From: Qian Cai <quic_qiancai@quicinc.com>
To: "Paul E. McKenney" <paulmck@kernel.org>
Cc: Mel Gorman <mgorman@techsingularity.net>,
Andrew Morton <akpm@linux-foundation.org>,
Nicolas Saenz Julienne <nsaenzju@redhat.com>,
Marcelo Tosatti <mtosatti@redhat.com>,
Vlastimil Babka <vbabka@suse.cz>,
Michal Hocko <mhocko@kernel.org>,
LKML <linux-kernel@vger.kernel.org>,
Linux-MM <linux-mm@kvack.org>, <kafai@fb.com>,
<kpsingh@kernel.org>
Subject: Re: [PATCH 0/6] Drain remote per-cpu directly v3
Date: Thu, 19 May 2022 09:29:45 -0400 [thread overview]
Message-ID: <YoZGSd6yQL3EP8tk@qian> (raw)
In-Reply-To: <20220518171503.GQ1790663@paulmck-ThinkPad-P17-Gen-1>
On Wed, May 18, 2022 at 10:15:03AM -0700, Paul E. McKenney wrote:
> So does this python script somehow change the tracing state? (It does
> not look to me like it does, but I could easily be missing something.)
No, I don't think so either. It pretty much just offline memory sections
one at a time.
> Either way, is there something else waiting for these RCU flavors?

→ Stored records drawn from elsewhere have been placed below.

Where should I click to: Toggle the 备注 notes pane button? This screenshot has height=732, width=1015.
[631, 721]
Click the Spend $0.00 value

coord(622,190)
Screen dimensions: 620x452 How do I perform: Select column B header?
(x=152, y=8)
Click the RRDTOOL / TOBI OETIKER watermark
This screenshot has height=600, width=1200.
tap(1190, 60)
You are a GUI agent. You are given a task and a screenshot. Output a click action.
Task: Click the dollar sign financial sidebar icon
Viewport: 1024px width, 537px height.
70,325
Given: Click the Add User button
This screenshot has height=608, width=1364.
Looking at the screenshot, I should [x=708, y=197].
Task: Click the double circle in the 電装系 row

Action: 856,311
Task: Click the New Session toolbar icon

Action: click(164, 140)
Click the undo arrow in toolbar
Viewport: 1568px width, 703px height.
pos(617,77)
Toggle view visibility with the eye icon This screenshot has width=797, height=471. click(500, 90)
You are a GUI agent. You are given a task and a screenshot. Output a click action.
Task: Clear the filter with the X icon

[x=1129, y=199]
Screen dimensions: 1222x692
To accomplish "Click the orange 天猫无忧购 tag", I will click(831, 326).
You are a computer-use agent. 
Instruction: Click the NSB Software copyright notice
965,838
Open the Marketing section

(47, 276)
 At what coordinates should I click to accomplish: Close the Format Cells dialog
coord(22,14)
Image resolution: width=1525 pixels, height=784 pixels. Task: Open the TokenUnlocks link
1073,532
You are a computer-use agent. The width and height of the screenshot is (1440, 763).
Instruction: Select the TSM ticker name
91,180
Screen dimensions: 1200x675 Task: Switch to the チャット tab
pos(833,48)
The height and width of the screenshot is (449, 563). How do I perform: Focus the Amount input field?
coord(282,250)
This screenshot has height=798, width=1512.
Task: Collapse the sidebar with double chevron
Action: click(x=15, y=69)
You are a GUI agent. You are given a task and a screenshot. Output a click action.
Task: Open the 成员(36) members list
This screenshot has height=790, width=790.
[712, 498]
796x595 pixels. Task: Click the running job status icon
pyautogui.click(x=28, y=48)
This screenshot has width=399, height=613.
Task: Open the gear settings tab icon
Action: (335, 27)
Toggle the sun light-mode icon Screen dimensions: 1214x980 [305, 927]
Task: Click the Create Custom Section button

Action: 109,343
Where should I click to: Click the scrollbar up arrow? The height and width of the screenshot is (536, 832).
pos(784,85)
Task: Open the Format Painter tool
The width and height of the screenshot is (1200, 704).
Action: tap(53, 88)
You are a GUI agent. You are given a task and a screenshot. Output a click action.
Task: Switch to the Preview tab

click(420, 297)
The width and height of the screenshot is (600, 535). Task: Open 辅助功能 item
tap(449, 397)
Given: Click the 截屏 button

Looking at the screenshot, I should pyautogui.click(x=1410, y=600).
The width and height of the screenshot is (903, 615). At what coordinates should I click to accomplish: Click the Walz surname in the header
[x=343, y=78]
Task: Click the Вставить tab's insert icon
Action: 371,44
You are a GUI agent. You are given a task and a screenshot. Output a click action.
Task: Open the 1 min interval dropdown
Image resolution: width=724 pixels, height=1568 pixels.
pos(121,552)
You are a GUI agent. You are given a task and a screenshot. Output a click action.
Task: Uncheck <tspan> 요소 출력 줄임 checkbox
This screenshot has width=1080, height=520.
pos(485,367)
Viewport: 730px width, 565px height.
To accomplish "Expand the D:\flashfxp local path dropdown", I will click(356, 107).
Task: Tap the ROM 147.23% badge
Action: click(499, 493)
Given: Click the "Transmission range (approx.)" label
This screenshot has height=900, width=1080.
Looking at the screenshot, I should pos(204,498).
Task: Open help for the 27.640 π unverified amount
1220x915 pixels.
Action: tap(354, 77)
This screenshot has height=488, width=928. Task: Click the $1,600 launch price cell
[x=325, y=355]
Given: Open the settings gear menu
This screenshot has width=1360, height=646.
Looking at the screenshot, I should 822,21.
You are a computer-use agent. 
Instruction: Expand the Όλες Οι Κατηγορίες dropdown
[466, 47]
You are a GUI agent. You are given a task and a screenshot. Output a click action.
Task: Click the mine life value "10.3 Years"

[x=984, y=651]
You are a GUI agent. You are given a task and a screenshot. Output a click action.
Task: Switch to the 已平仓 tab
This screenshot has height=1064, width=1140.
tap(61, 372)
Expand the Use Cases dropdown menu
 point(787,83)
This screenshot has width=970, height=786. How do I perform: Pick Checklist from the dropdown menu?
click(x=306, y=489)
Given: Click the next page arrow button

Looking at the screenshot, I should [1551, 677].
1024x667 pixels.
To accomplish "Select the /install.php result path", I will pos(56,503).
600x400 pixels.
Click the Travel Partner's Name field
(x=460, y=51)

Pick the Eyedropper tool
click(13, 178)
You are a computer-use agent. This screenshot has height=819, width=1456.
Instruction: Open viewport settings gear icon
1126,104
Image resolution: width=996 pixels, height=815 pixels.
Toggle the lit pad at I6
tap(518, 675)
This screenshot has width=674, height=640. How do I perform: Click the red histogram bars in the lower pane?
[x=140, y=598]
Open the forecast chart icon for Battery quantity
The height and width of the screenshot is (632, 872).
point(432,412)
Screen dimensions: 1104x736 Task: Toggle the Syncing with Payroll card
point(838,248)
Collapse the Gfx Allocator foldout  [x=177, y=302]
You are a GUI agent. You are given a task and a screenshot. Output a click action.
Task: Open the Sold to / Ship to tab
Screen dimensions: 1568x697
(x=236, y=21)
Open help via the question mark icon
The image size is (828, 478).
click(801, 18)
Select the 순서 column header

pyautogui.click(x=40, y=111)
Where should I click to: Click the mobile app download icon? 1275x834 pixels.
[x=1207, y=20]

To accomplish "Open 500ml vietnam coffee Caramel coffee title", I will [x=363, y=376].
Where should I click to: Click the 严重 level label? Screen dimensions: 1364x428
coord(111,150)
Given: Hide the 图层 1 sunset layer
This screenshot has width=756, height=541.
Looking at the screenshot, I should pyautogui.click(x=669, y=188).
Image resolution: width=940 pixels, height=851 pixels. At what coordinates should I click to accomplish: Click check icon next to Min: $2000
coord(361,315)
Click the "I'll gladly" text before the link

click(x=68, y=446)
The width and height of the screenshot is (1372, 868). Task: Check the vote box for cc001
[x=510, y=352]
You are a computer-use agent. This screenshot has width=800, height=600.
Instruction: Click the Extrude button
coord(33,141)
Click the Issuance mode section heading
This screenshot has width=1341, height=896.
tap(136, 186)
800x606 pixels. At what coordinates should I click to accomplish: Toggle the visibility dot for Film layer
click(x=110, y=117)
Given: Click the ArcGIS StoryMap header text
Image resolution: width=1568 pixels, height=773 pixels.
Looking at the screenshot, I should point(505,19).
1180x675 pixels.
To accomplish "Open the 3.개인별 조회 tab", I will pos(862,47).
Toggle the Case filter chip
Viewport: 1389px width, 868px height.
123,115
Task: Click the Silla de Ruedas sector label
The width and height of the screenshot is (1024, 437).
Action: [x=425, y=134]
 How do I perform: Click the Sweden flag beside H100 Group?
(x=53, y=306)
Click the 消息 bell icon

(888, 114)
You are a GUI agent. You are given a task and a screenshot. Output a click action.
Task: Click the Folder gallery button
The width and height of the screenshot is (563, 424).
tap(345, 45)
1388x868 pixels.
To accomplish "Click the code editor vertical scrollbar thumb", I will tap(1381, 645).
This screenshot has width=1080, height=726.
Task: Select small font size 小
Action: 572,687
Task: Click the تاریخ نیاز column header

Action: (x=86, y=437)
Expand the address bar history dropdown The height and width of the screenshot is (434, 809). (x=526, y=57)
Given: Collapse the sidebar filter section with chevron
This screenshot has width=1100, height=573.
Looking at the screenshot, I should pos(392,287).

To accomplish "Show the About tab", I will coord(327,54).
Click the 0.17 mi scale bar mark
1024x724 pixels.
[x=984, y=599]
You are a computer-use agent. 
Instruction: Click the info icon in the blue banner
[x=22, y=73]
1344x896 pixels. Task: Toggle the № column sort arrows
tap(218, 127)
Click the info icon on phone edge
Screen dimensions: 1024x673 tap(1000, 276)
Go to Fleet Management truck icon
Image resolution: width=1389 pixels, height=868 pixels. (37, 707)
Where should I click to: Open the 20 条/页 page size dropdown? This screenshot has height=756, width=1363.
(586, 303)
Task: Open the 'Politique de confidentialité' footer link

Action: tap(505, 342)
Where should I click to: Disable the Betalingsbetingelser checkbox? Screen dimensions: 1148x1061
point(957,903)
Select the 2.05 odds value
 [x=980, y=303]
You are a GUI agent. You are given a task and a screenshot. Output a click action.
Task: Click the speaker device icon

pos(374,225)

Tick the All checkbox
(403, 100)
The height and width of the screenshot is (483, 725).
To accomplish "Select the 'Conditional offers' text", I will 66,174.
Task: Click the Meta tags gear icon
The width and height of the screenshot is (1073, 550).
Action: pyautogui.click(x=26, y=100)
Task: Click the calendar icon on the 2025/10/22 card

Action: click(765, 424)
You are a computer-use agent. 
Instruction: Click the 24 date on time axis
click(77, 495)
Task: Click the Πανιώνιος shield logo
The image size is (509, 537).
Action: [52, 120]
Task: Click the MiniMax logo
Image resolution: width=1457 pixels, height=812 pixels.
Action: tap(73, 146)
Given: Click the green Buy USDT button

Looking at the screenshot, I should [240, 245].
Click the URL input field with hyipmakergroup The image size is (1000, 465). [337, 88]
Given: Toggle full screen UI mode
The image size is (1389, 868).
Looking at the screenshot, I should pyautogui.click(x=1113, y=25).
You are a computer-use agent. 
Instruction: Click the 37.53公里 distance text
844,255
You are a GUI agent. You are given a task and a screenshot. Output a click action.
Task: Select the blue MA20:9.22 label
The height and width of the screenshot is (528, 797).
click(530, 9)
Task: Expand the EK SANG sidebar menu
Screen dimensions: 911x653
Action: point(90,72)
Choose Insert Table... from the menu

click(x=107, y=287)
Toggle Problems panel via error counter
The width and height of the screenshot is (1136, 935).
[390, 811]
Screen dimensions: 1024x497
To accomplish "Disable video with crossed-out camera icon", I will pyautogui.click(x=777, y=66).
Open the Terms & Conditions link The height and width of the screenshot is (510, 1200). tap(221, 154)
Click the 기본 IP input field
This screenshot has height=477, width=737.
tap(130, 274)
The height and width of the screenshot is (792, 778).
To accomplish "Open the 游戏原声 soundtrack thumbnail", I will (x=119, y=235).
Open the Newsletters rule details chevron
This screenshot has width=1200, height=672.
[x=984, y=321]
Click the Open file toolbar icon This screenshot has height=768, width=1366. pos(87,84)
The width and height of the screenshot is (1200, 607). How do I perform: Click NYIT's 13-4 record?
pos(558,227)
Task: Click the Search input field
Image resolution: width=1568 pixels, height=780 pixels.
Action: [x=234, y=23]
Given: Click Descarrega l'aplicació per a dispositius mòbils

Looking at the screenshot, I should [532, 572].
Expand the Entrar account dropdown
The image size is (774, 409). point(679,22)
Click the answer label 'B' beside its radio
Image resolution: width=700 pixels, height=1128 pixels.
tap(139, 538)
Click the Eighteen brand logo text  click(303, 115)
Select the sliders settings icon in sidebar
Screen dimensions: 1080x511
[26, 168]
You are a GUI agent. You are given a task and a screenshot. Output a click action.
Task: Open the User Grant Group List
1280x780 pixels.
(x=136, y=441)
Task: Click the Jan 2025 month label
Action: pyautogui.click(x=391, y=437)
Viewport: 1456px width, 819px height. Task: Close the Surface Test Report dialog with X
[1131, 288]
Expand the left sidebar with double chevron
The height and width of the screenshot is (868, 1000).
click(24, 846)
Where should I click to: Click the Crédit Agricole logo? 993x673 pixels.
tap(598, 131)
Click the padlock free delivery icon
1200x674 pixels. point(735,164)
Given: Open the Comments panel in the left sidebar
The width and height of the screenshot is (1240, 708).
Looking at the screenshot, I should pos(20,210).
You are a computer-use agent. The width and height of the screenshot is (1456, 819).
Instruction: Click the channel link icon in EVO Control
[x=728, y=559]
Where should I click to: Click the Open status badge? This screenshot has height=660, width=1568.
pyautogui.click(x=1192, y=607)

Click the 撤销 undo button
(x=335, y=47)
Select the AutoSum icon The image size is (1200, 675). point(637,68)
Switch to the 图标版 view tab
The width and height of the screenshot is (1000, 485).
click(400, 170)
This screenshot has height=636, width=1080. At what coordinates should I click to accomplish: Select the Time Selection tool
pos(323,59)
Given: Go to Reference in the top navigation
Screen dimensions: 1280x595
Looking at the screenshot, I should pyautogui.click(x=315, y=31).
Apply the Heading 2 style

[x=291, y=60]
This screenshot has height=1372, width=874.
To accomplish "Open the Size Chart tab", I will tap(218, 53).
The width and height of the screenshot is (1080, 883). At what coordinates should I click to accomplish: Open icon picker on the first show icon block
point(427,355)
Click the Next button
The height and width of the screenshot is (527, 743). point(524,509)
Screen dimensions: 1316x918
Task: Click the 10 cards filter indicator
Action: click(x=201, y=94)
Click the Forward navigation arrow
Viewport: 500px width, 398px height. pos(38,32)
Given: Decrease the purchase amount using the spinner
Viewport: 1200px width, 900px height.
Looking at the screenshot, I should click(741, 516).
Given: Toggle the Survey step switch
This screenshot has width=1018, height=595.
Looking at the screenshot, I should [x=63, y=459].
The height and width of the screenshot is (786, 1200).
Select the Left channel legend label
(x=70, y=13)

> (There should not be.) Nevertheless, if so, there should be
> a synchronize_rcu_tasks(), synchronize_rcu_tasks_rude(), or
> synchronize_rcu_tasks_trace() on some other blocked task's stack
> somewhere.
There are only three blocked tasks when this happens. The kmemleak_scan()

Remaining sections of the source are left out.